If they were children, I'd recommend a good sit-down and a talk. But these are adults, doctors even, who should know better.
My first suggestion is that your daughter needs a support group. As she's a victim of bullying, she will be tired from being picked on. It may lead to depression and affect her self-esteem.
It's important to recognise that we know logically that bullies are bad people, but in our hearts we can't help but wonder why they pick on us. The mind is a funny thing; we would not tell a friend to question why they are victims, but we victim-blame ourselves rather easily.
A support group will help your daughter keep her spirits up and give her a safe space to vent. Gather people from her old school, from her neighbourhood and perhaps a few older family members. Lean in.
Remind her often: her own values and her excellent work are what matters. What people of proven bad principles say or think is unimportant.
Also, there will be others who are bullied at work. Have her connect with them. She need not be bosom buddies; being allies is good enough.
Next, consider a change. Can she transfer to a different shift, to a different department, to a different hospital? Perhaps she can go for some kind of training, just to get away for a while. Can she go private? Or perhaps work in an associated field, like a scientific foundation?
As her managers are also toxic, it is possible that they will try to limit her options. Therefore, I suggest she talks to a lawyer who specialises in labour law and preferably someone who has experience with the MOH.
Usually, suing an employer doesn't work well unless you leave your job. However, if you are looking for a transfer, knowing your rights can help. Sometimes, it opens up other avenues of thought.
Finally, these bullies pick on your daughter because she is alone and they know the bosses won't help. But if your daughter had a skill the bosses were frightened of losing, she would have allies.
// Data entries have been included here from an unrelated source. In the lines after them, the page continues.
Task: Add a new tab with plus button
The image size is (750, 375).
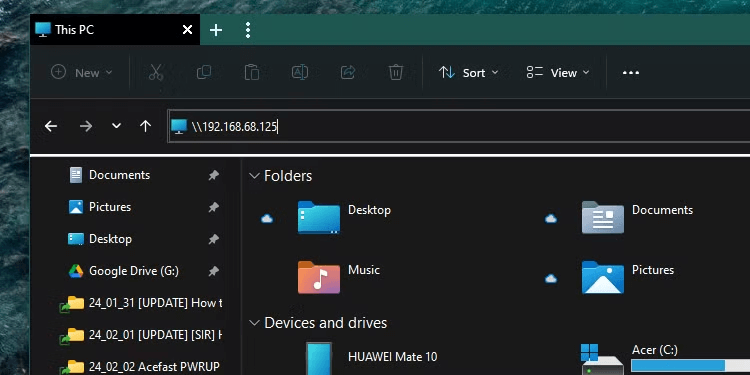Action: [216, 30]
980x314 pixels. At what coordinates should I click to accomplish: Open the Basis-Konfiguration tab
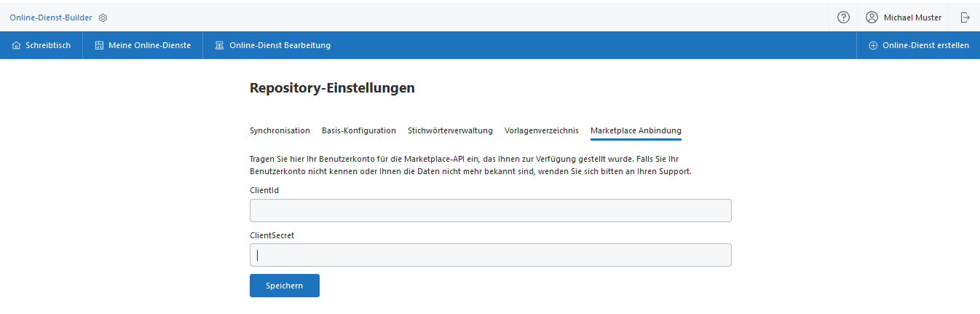coord(359,130)
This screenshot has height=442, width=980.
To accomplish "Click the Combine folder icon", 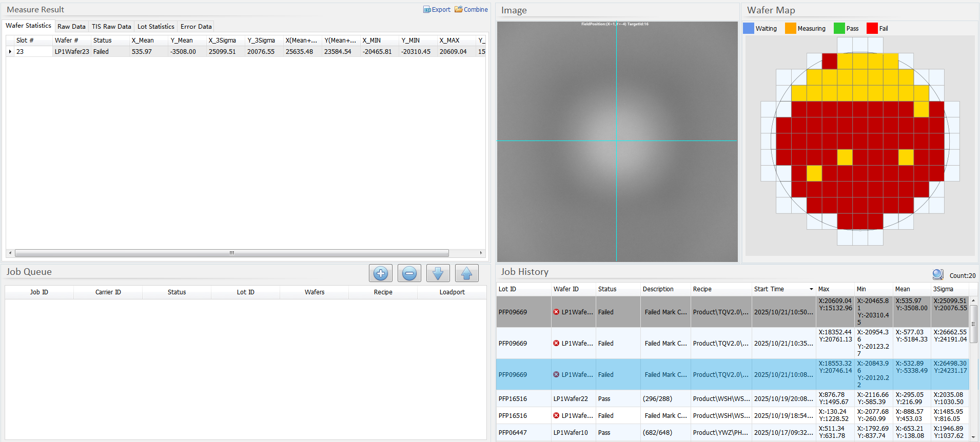I will 459,9.
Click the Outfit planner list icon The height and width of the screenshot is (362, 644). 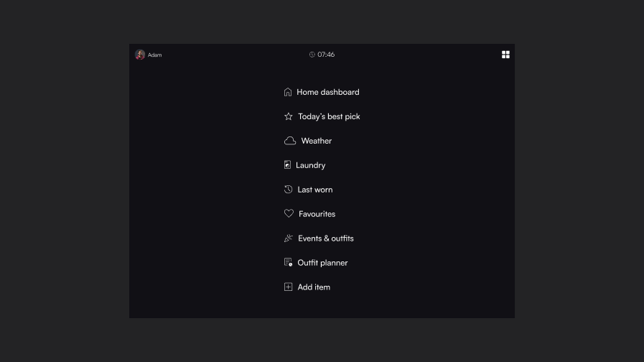288,263
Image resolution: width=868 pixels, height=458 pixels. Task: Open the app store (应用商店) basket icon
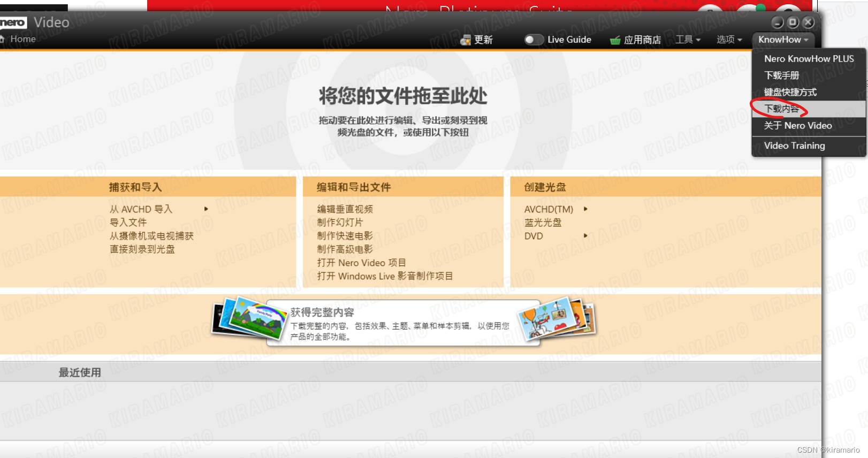(615, 40)
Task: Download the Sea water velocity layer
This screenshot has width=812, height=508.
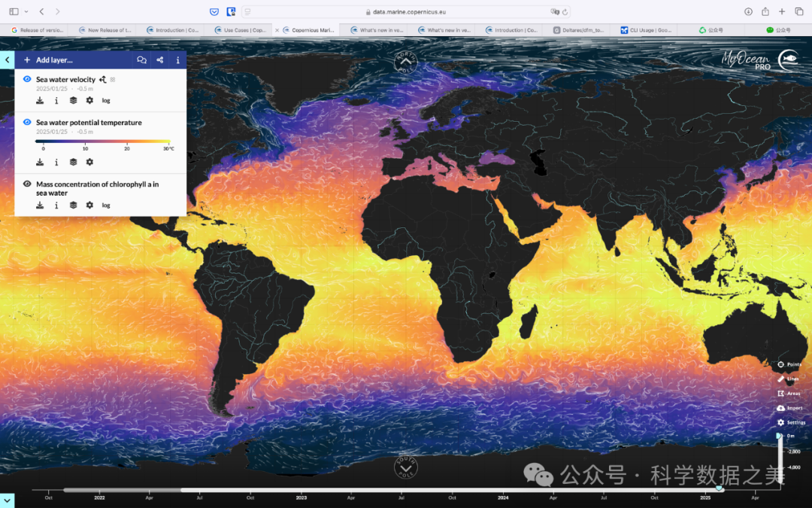Action: coord(40,100)
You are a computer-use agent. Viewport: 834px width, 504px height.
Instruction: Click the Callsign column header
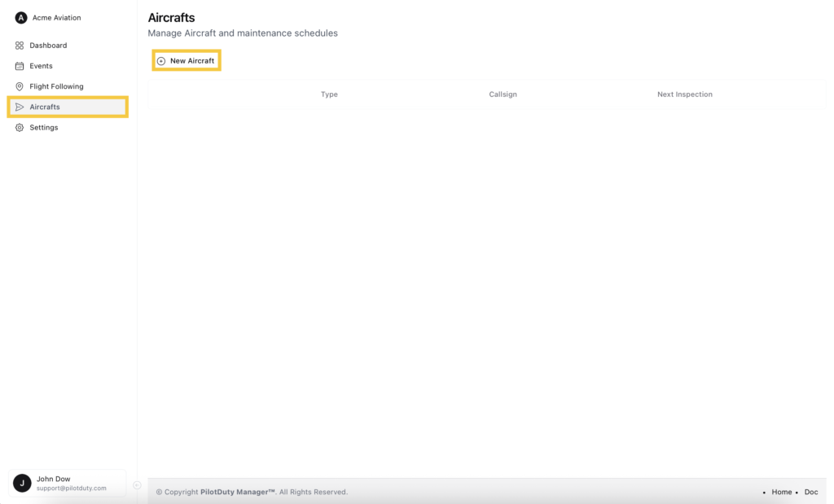pyautogui.click(x=503, y=94)
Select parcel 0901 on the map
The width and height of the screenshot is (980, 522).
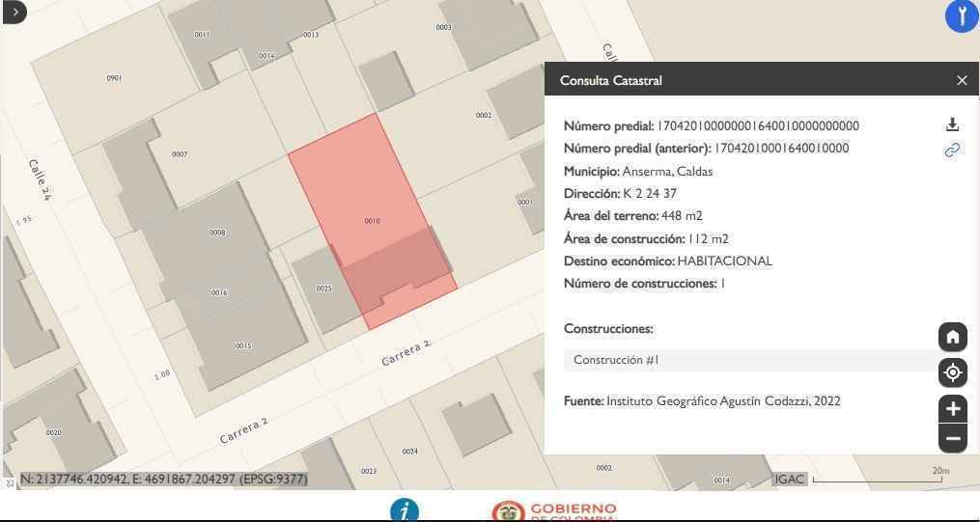[114, 78]
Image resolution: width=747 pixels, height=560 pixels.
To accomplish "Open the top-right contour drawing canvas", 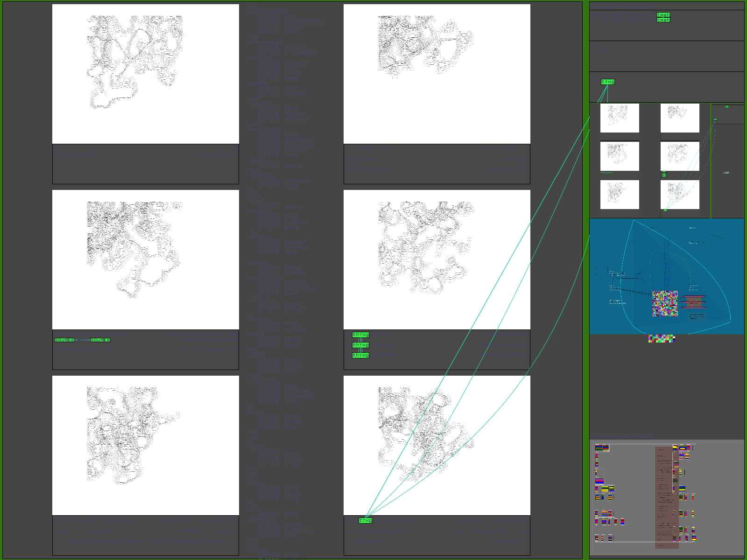I will point(437,74).
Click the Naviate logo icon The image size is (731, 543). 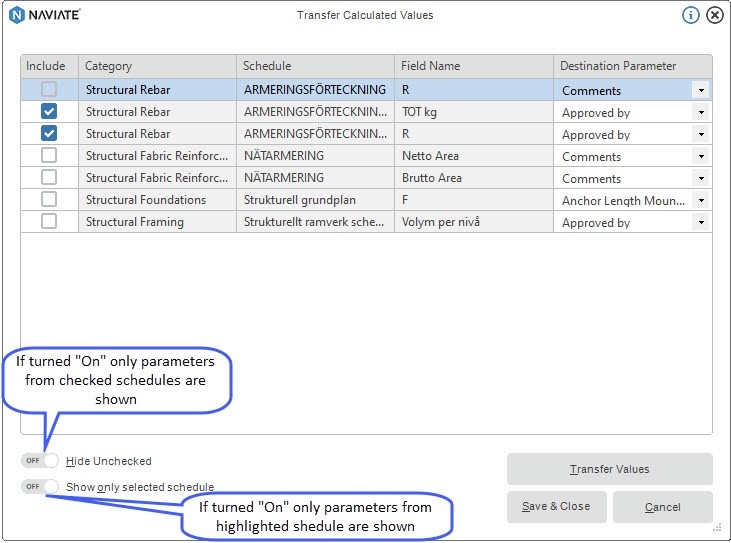[x=16, y=15]
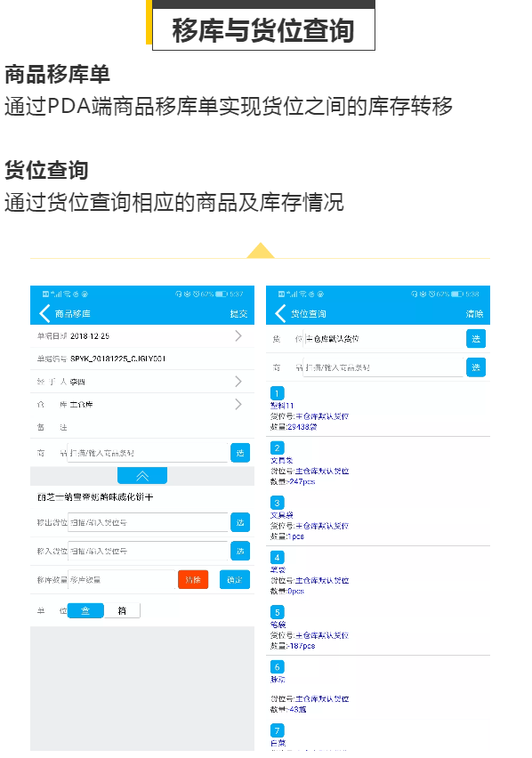Open the 主仓库 warehouse selection chevron

[238, 404]
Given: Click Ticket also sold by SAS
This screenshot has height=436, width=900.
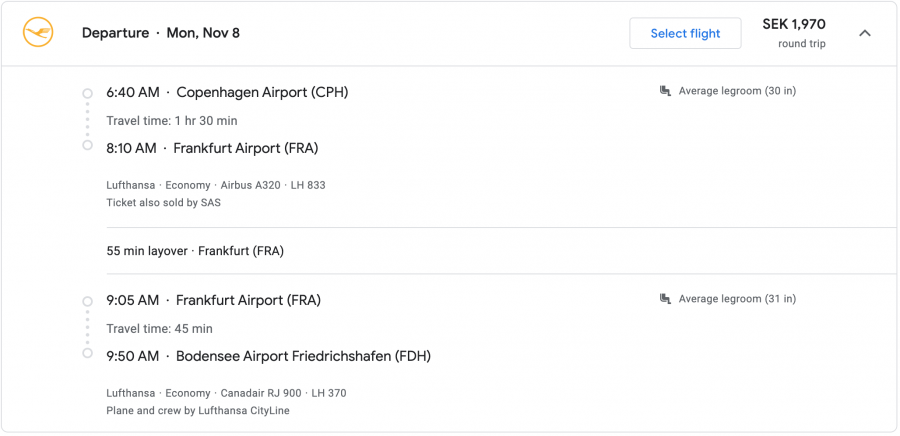Looking at the screenshot, I should coord(163,203).
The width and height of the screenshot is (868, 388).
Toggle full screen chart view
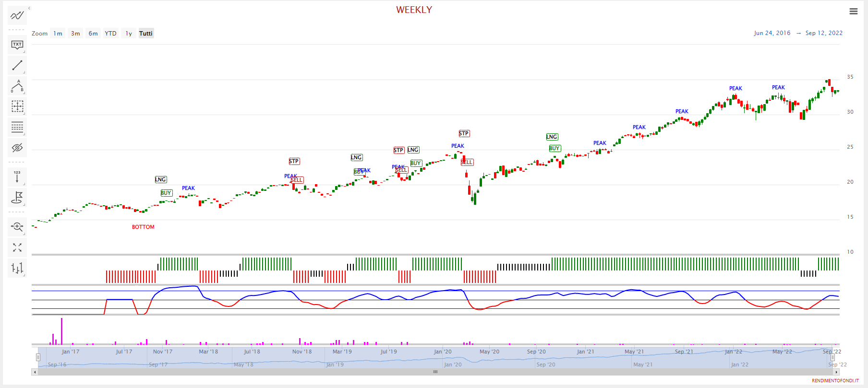coord(17,247)
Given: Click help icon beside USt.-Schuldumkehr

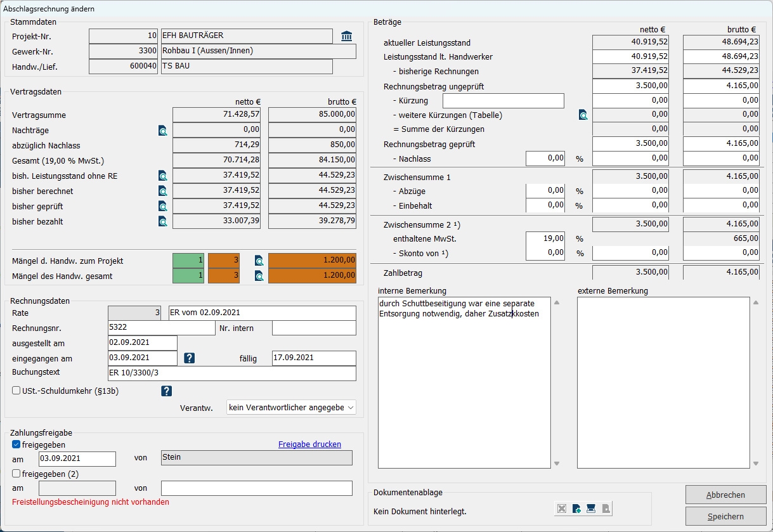Looking at the screenshot, I should (x=167, y=391).
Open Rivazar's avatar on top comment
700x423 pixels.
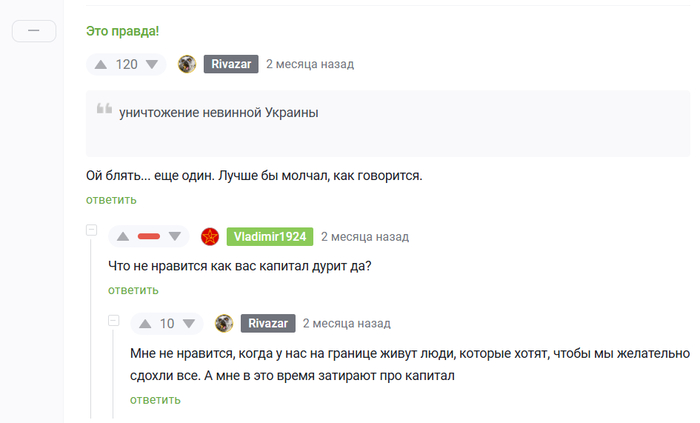point(186,64)
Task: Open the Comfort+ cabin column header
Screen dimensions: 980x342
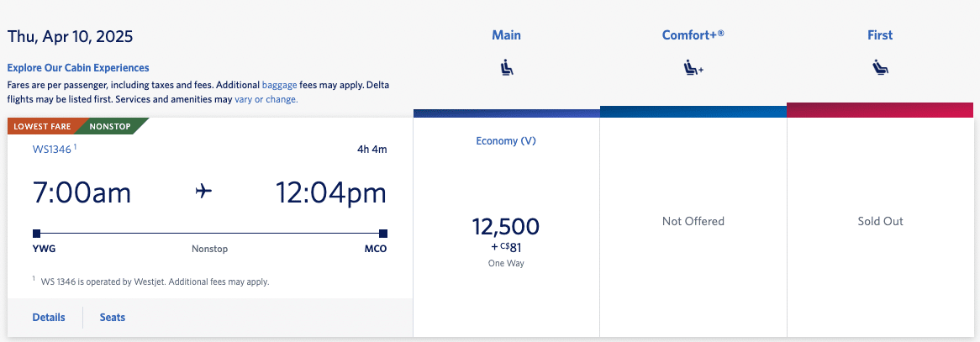Action: pyautogui.click(x=693, y=35)
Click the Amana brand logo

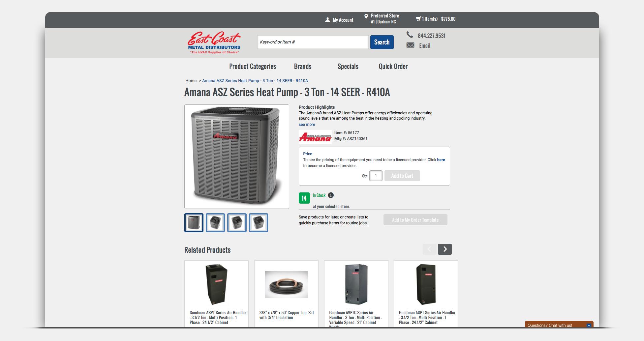315,137
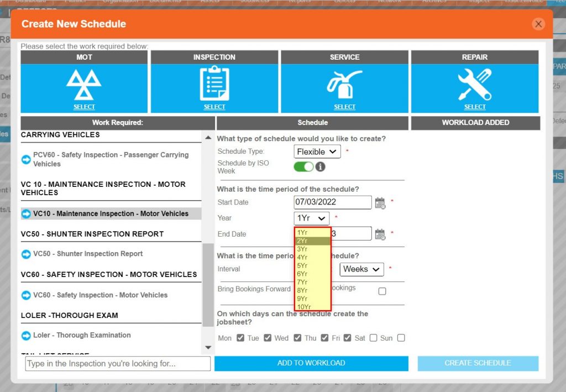Open the Schedule Type Flexible dropdown
This screenshot has height=392, width=566.
pyautogui.click(x=317, y=151)
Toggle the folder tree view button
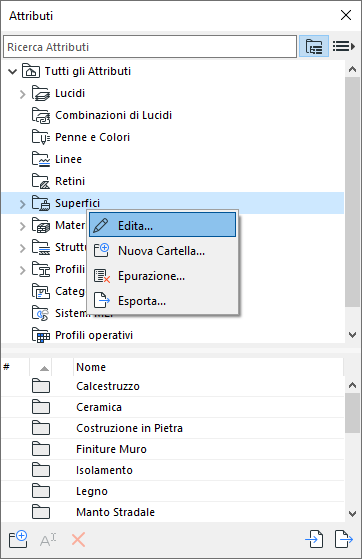 pos(313,46)
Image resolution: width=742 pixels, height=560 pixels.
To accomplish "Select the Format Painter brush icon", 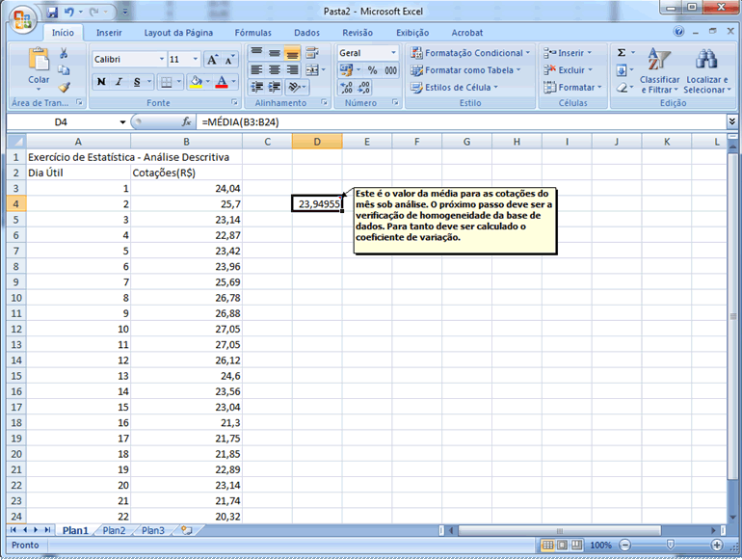I will coord(64,87).
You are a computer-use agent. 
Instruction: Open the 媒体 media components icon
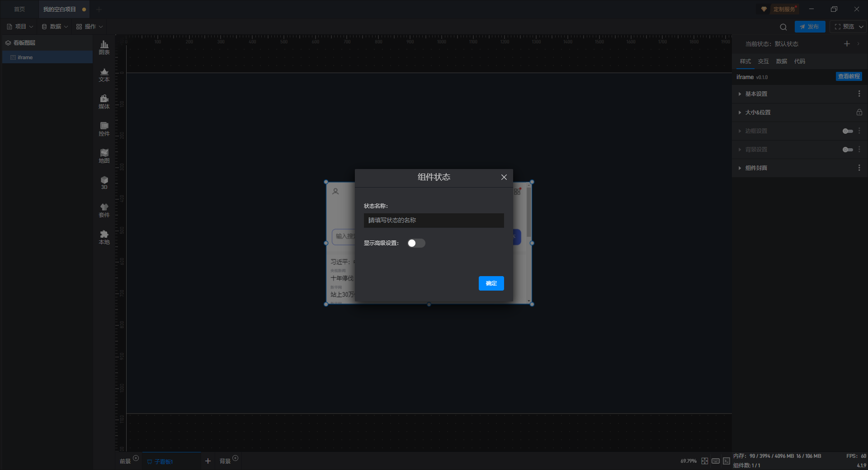(x=104, y=102)
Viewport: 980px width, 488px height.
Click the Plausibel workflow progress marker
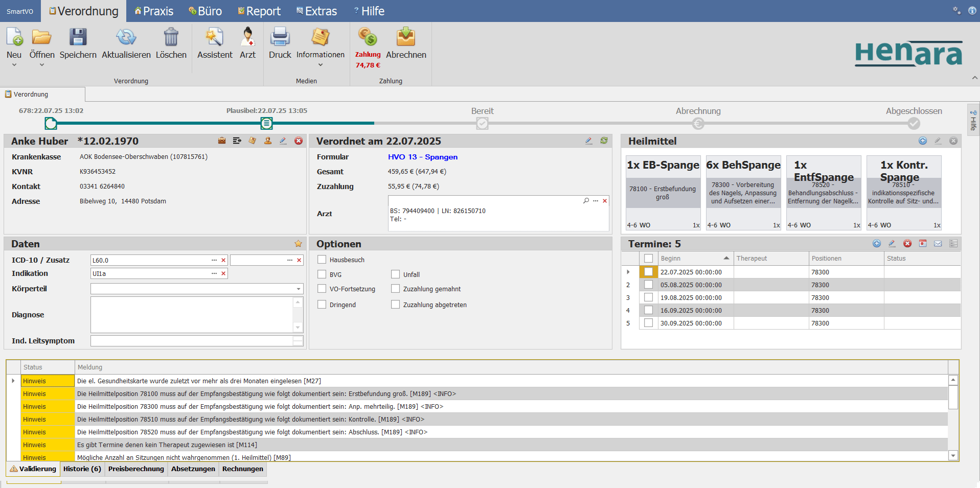click(x=266, y=123)
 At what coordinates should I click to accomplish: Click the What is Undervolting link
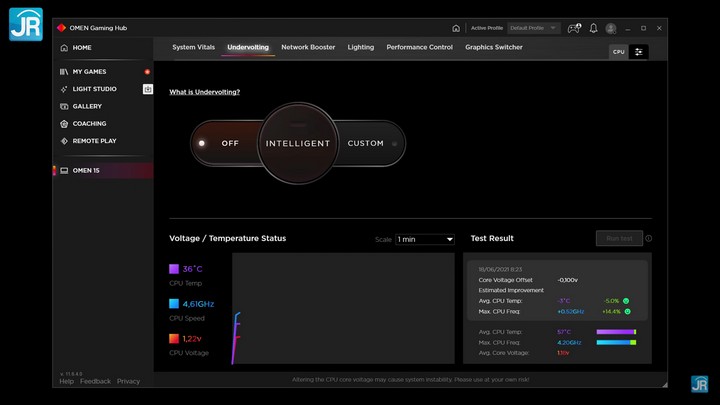point(204,92)
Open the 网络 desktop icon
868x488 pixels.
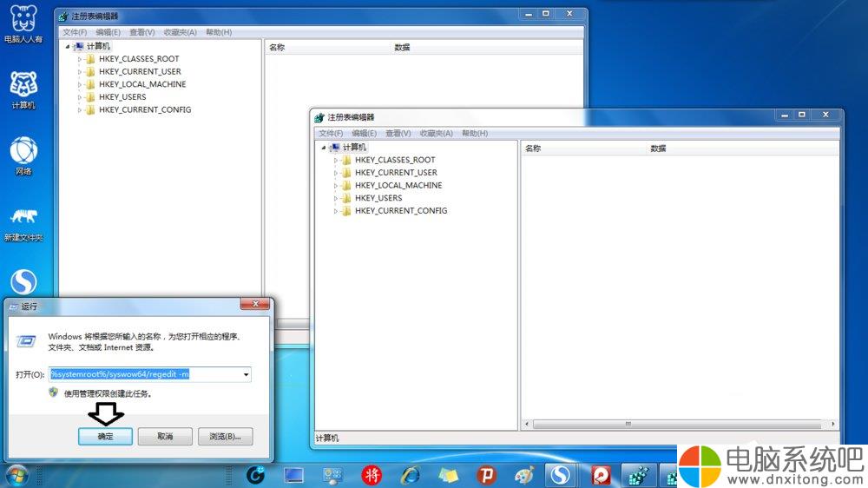[x=23, y=156]
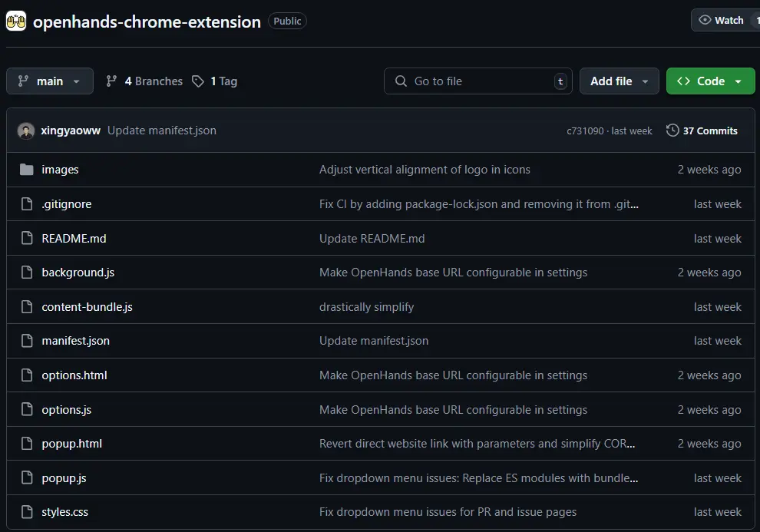This screenshot has height=532, width=760.
Task: Expand the main branch dropdown
Action: click(x=50, y=81)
As bullying is a pervasive issue, I strongly suggest she becomes an expert.
Ideally, this would be specialist training. But learning to use a particular tool like a diagnostic machine may be enough. In a big organisation, sitting on a committee can bring influence as well.
She may consider public speaking, even. All hospitals want doctors who speak to the public and many staff are terrified of this. If your daughter became the go-to person to give talks, the bosses would take notice – and they might do the decent thing and give her a bit of support.
I hope this was helpful. Think over all the options carefully and consult. Don't do anything in a rush. And if it helps, please know I'll be thinking good thoughts for you all. Such a dedicated soul deserves lots of success and happiness.